NEGRO LEAGUE BASEBALL: HEROES OF THE DIAMOND THIS WEEK AT LIVEAUCTIONTALK.COM
Baseball Program; 1943 "Satchel Paige Day" Negro Leagues July 18, 1943; sold for $690. Photo courtesy of Hunt Auctions.
This is a story about a group of exceptional athletes who overcame everything from hatred and low pay to rotten working conditions and little respect to do the one thing they wanted to do more than anything else--play baseball.

This is Negro league baseball.

During the 1920s, '30s and for most of the'40s Negro players could only dream about playing big league baseball alongside white players.

It wasn't about skill. It was about color. Negro leagues lived in the shadow of white leagues.

The Negro teams started out making baseballs out of old rags and tin cans. Broomsticks served as bats and bottle caps became makeshift balls in batting practice.

Players like Josh Gibson, Cool Papa Bell, Satchel Paige, Buck Leonard, John Henry Lloyd, Oscar Charleston, and Jackie Robinson honed their skills the hard way. They were great because they played against other great Negro players.

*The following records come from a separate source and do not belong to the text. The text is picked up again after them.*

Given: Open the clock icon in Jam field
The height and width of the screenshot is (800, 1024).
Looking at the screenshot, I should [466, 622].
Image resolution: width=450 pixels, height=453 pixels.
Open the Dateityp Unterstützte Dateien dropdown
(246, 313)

They could have rewritten the record books if many of them had had the chance to play in the big leagues.

By the late-1800s Negro players began to disappear from professional baseball teams. White owners got together in secret and decided to eliminate Negroes from professional baseball.
It was a "gentleman's agreement" which stood for almost 60 years.

So Negro players started their own professional teams. They didn't always have enough equipment or matching uniforms. They traveled from game to game scattered among cars and buses. Sometimes they even hitched rides in the back of trucks. They might ride all day and night just in time to play a game and then play on some of the worst fields imaginable.

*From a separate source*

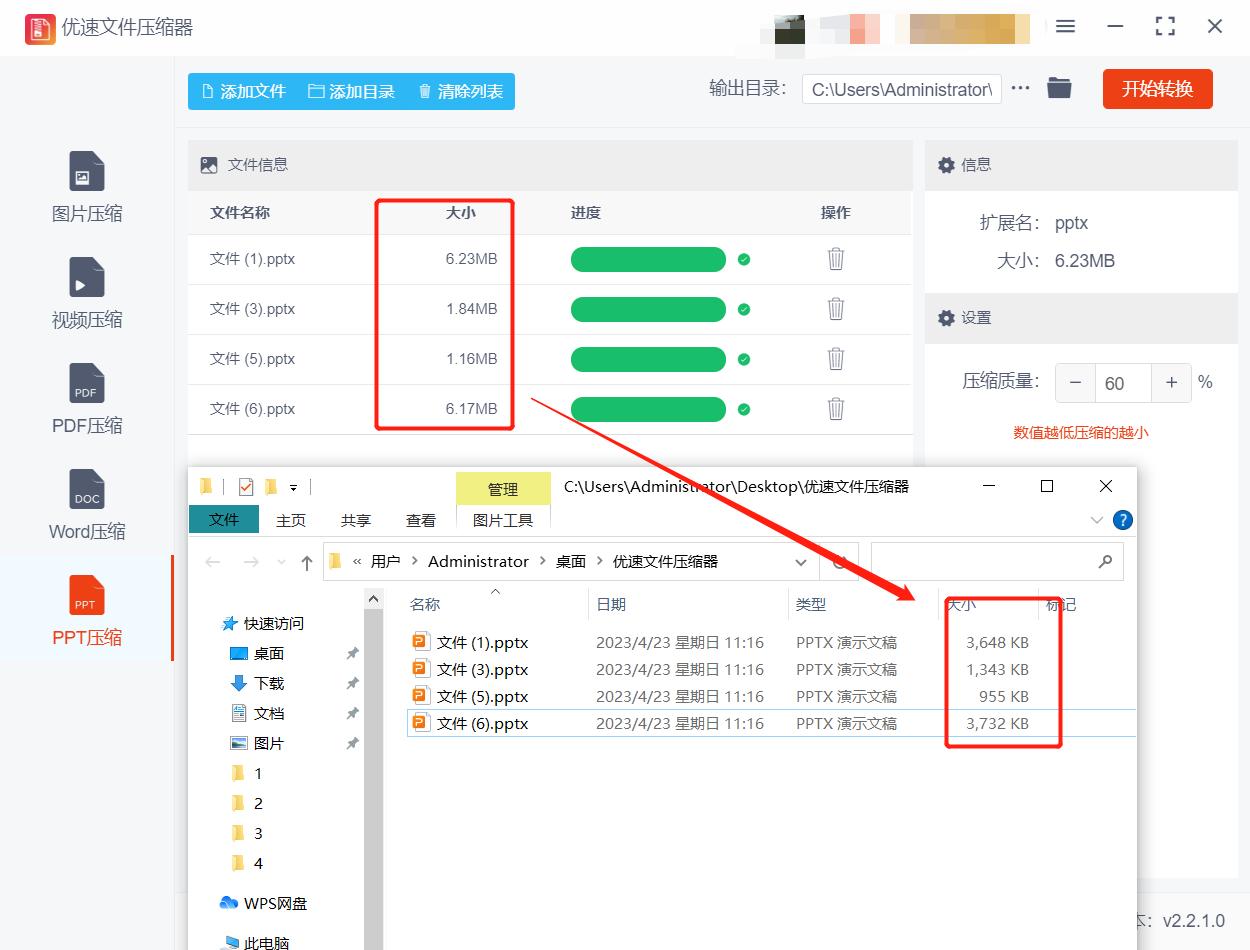This screenshot has width=1250, height=950.
Task: Open the output folder browse icon
Action: coord(1060,88)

They loved the game so much they looked past the problems.

Negro baseball was fast, flashy and bold. Always exciting to watch fans showed up early just to see the warm up. Negro players played like they invented the game, like it was the last game they might ever play. Pinned on the edge of their seats, fans couldn't get enough.
The biggest draw in the Negro Leagues was pitcher Satchel Paige.

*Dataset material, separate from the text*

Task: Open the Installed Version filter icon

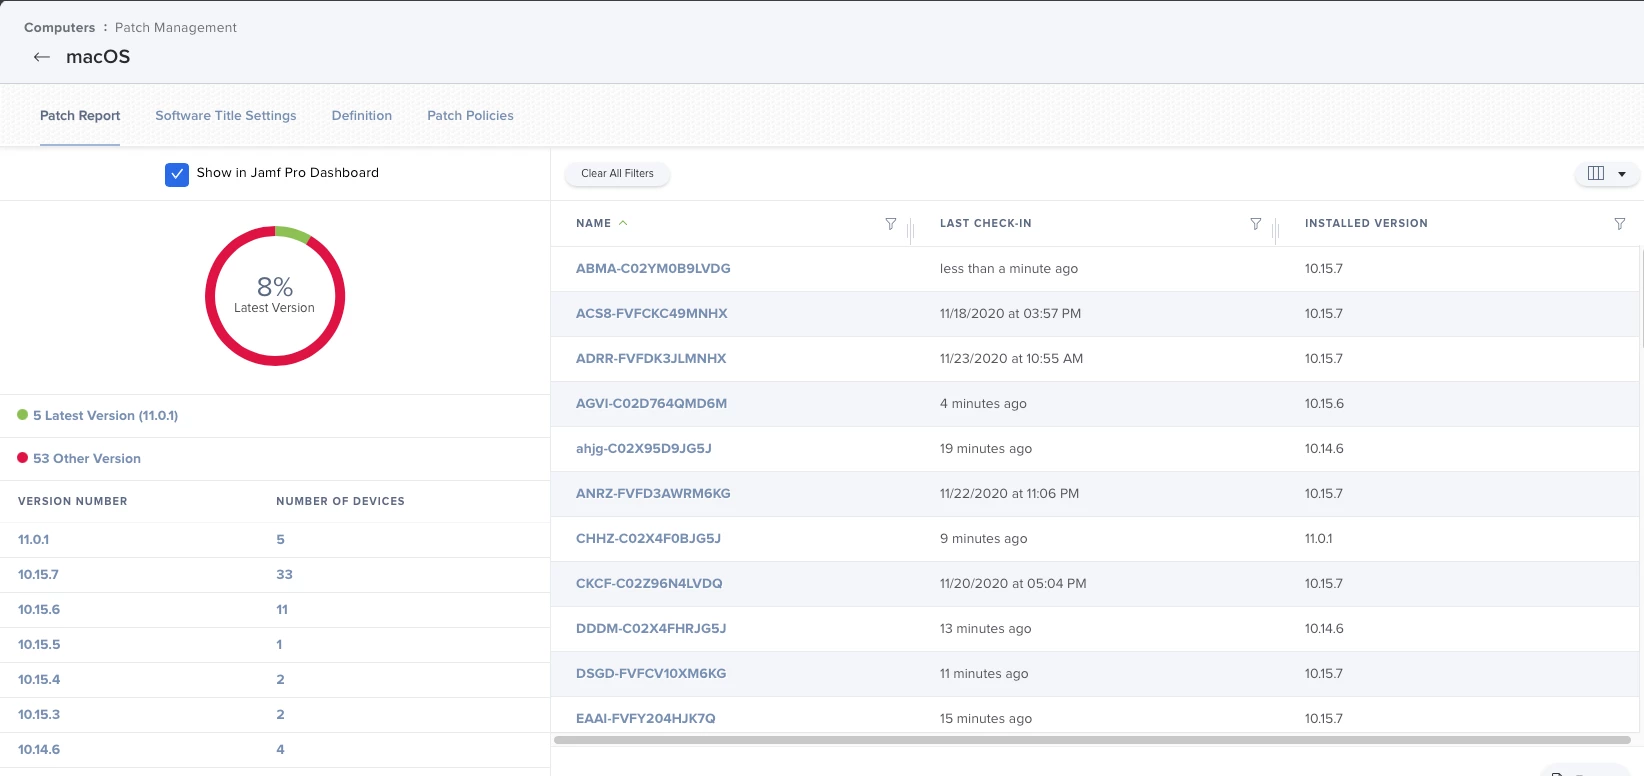Action: [x=1620, y=224]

Bill Veeck, owner of the Cleveland Indians, signed Paige in 1948 on the pitcher's 42nd birthday. Critics thought it was a joke to hire the oldest "rookie" in the history of the majors calling it a publicity stunt.

"If Satch were white, of course he would have been in the majors 25 years earlier and the question would not have been before the house," Veeck said.

Paige made more money than any other African-American player of his time, as much as $40,000 a year.

"The best I've ever faced, and the fastest," Joe DiMaggio said.

In 1971, Paige became the first of the Negro league stars to be elected into the Hall of Fame.

After Jackie Robinson crossed over to the majors in 1947 the Negro leagues declined. Major league owners signed many more of the players but paid the Negro league owners next to nothing for them. Fans moved on to watch their favorites in the big leagues.

On Nov. 14 Hunt Auctions featured a selection of Negro league items in its Louisville Slugger Auction.

Here are some current values.

Negro Leagues

Autographed Photo; 1953 Kansas City Monarchs Negro American League Championship; 8 inches by 10 inches; $288.

Program; 1943 "Satchel Paige Day" Negro League Program; July 18, 1943; $690.

Souvenir Pennant; New York Black Yankees; red felt; circa 1940s; $518.

Advertising Broadside; Kansas City Monarchs vs. Harlem Stars Negro League; circa 1940s; 15 inches by 23 1/2 inches; $1,610.

Bronze Statue; Josh Gibson; by Harry Webber; pictured in fluid game action; 25 inches high; numbered 1/25; $10,350.